* WHAT YOU NEED TO DO
The entries must be restated exactly as written.

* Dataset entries
○ ○ ○ ○ ○ ○ ○
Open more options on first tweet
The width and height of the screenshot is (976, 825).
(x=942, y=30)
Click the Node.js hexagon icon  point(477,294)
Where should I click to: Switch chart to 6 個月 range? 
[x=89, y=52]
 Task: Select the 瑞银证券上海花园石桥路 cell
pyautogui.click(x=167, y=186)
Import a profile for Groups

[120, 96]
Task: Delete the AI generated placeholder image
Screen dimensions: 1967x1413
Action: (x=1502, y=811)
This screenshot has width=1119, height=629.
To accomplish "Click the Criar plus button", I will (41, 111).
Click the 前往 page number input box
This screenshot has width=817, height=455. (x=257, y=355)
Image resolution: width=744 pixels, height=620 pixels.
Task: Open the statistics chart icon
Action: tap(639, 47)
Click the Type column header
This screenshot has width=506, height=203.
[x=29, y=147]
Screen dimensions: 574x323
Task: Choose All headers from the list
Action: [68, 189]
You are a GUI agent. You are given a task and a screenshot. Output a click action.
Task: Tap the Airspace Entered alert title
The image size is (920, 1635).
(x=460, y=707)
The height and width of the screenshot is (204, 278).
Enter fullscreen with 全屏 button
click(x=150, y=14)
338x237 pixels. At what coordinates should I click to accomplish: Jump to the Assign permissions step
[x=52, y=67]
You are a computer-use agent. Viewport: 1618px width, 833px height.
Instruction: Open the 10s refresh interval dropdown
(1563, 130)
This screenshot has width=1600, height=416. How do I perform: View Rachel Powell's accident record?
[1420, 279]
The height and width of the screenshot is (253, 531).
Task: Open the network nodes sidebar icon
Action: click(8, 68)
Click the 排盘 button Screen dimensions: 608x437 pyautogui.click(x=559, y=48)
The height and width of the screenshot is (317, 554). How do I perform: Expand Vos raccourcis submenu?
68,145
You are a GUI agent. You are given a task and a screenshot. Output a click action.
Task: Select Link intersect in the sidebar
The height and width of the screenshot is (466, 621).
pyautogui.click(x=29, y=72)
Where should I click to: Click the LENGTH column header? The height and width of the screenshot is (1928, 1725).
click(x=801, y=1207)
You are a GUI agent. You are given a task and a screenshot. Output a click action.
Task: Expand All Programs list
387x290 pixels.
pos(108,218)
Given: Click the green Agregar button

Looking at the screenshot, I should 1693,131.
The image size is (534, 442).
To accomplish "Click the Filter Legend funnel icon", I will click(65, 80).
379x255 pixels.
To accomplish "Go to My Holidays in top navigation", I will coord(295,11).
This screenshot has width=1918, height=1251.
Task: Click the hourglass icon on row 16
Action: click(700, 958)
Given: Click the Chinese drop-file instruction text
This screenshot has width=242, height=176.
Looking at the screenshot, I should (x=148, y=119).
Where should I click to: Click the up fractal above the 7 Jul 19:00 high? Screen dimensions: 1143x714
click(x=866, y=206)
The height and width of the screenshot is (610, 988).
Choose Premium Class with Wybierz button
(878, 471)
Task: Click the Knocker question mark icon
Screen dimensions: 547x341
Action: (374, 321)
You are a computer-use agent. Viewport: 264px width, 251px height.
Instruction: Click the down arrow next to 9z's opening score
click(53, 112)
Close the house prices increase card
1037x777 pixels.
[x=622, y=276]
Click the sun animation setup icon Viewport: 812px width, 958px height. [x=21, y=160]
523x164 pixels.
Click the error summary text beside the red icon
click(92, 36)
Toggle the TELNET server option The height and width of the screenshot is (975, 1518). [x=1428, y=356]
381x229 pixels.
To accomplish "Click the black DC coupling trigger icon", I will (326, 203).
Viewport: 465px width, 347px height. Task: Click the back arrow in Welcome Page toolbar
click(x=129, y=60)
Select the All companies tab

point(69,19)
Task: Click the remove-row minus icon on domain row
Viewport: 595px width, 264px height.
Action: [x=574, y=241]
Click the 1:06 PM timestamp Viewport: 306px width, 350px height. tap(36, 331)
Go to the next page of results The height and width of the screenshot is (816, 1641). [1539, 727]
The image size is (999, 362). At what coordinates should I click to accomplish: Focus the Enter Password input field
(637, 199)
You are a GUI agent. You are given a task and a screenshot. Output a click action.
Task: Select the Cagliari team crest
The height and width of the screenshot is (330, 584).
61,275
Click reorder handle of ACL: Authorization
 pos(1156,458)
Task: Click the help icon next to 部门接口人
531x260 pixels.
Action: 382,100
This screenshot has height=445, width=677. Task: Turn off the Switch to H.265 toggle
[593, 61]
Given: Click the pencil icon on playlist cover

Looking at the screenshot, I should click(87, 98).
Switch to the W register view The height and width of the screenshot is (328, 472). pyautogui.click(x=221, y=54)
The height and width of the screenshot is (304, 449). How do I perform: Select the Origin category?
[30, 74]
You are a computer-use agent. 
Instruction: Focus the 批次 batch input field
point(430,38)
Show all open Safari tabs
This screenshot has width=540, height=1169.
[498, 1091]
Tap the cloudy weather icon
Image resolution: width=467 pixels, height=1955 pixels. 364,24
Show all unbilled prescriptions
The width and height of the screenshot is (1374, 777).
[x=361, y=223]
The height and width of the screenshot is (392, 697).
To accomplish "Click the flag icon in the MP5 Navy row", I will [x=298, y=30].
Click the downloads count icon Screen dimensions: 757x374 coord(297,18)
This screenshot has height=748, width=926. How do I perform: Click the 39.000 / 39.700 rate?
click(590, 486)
○ ○ ○ ○ ○ ○ ○
* RESPONSE AREA
Open more options on first tweet
The width and height of the screenshot is (976, 825).
(x=942, y=30)
Click the Node.js hexagon icon  point(477,294)
Where should I click to: Switch chart to 6 個月 range? 
[x=89, y=52]
 Task: Select the 瑞银证券上海花园石桥路 cell
pyautogui.click(x=167, y=186)
Import a profile for Groups

[120, 96]
Task: Delete the AI generated placeholder image
Screen dimensions: 1967x1413
Action: (x=1502, y=811)
This screenshot has width=1119, height=629.
To accomplish "Click the Criar plus button", I will (41, 111).
Click the 前往 page number input box
This screenshot has width=817, height=455. (x=257, y=355)
Image resolution: width=744 pixels, height=620 pixels.
Task: Open the statistics chart icon
Action: tap(639, 47)
Click the Type column header
This screenshot has width=506, height=203.
[x=29, y=147]
Screen dimensions: 574x323
Task: Choose All headers from the list
Action: [68, 189]
You are a GUI agent. You are given a task and a screenshot. Output a click action.
Task: Tap the Airspace Entered alert title
The image size is (920, 1635).
(x=460, y=707)
The height and width of the screenshot is (204, 278).
Enter fullscreen with 全屏 button
click(x=150, y=14)
338x237 pixels. At what coordinates should I click to accomplish: Jump to the Assign permissions step
[x=52, y=67]
You are a computer-use agent. Viewport: 1618px width, 833px height.
Instruction: Open the 10s refresh interval dropdown
(1563, 130)
This screenshot has width=1600, height=416. How do I perform: View Rachel Powell's accident record?
[1420, 279]
The height and width of the screenshot is (253, 531).
Task: Open the network nodes sidebar icon
Action: click(8, 68)
Click the 排盘 button Screen dimensions: 608x437 pyautogui.click(x=559, y=48)
The height and width of the screenshot is (317, 554). How do I perform: Expand Vos raccourcis submenu?
68,145
You are a GUI agent. You are given a task and a screenshot. Output a click action.
Task: Select Link intersect in the sidebar
The height and width of the screenshot is (466, 621).
pyautogui.click(x=29, y=72)
Where should I click to: Click the LENGTH column header? The height and width of the screenshot is (1928, 1725).
click(x=801, y=1207)
You are a GUI agent. You are given a task and a screenshot. Output a click action.
Task: Expand All Programs list
387x290 pixels.
pos(108,218)
Given: Click the green Agregar button

Looking at the screenshot, I should 1693,131.
The image size is (534, 442).
To accomplish "Click the Filter Legend funnel icon", I will click(65, 80).
379x255 pixels.
To accomplish "Go to My Holidays in top navigation", I will coord(295,11).
This screenshot has width=1918, height=1251.
Task: Click the hourglass icon on row 16
Action: click(700, 958)
Given: Click the Chinese drop-file instruction text
This screenshot has width=242, height=176.
Looking at the screenshot, I should (x=148, y=119).
Where should I click to: Click the up fractal above the 7 Jul 19:00 high? Screen dimensions: 1143x714
click(x=866, y=206)
The height and width of the screenshot is (610, 988).
Choose Premium Class with Wybierz button
(878, 471)
Task: Click the Knocker question mark icon
Screen dimensions: 547x341
Action: (374, 321)
You are a computer-use agent. Viewport: 264px width, 251px height.
Instruction: Click the down arrow next to 9z's opening score
click(53, 112)
Close the house prices increase card
1037x777 pixels.
[x=622, y=276]
Click the sun animation setup icon Viewport: 812px width, 958px height. [x=21, y=160]
523x164 pixels.
Click the error summary text beside the red icon
click(92, 36)
Toggle the TELNET server option The height and width of the screenshot is (975, 1518). [x=1428, y=356]
381x229 pixels.
To accomplish "Click the black DC coupling trigger icon", I will (326, 203).
Viewport: 465px width, 347px height. Task: Click the back arrow in Welcome Page toolbar
click(x=129, y=60)
Select the All companies tab

point(69,19)
Task: Click the remove-row minus icon on domain row
Viewport: 595px width, 264px height.
Action: [x=574, y=241]
Click the 1:06 PM timestamp Viewport: 306px width, 350px height. tap(36, 331)
Go to the next page of results The height and width of the screenshot is (816, 1641). [1539, 727]
The image size is (999, 362). At what coordinates should I click to accomplish: Focus the Enter Password input field
(637, 199)
You are a GUI agent. You are given a task and a screenshot. Output a click action.
Task: Select the Cagliari team crest
The height and width of the screenshot is (330, 584).
61,275
Click reorder handle of ACL: Authorization
 pos(1156,458)
Task: Click the help icon next to 部门接口人
531x260 pixels.
Action: 382,100
This screenshot has height=445, width=677. Task: Turn off the Switch to H.265 toggle
[593, 61]
Given: Click the pencil icon on playlist cover

Looking at the screenshot, I should click(87, 98).
Switch to the W register view The height and width of the screenshot is (328, 472). pyautogui.click(x=221, y=54)
The height and width of the screenshot is (304, 449). How do I perform: Select the Origin category?
[30, 74]
You are a computer-use agent. 
Instruction: Focus the 批次 batch input field
point(430,38)
Show all open Safari tabs
This screenshot has width=540, height=1169.
[498, 1091]
Tap the cloudy weather icon
Image resolution: width=467 pixels, height=1955 pixels. 364,24
Show all unbilled prescriptions
The width and height of the screenshot is (1374, 777).
[x=361, y=223]
The height and width of the screenshot is (392, 697).
To accomplish "Click the flag icon in the MP5 Navy row", I will [x=298, y=30].
Click the downloads count icon Screen dimensions: 757x374 coord(297,18)
This screenshot has height=748, width=926. How do I perform: Click the 39.000 / 39.700 rate?
click(590, 486)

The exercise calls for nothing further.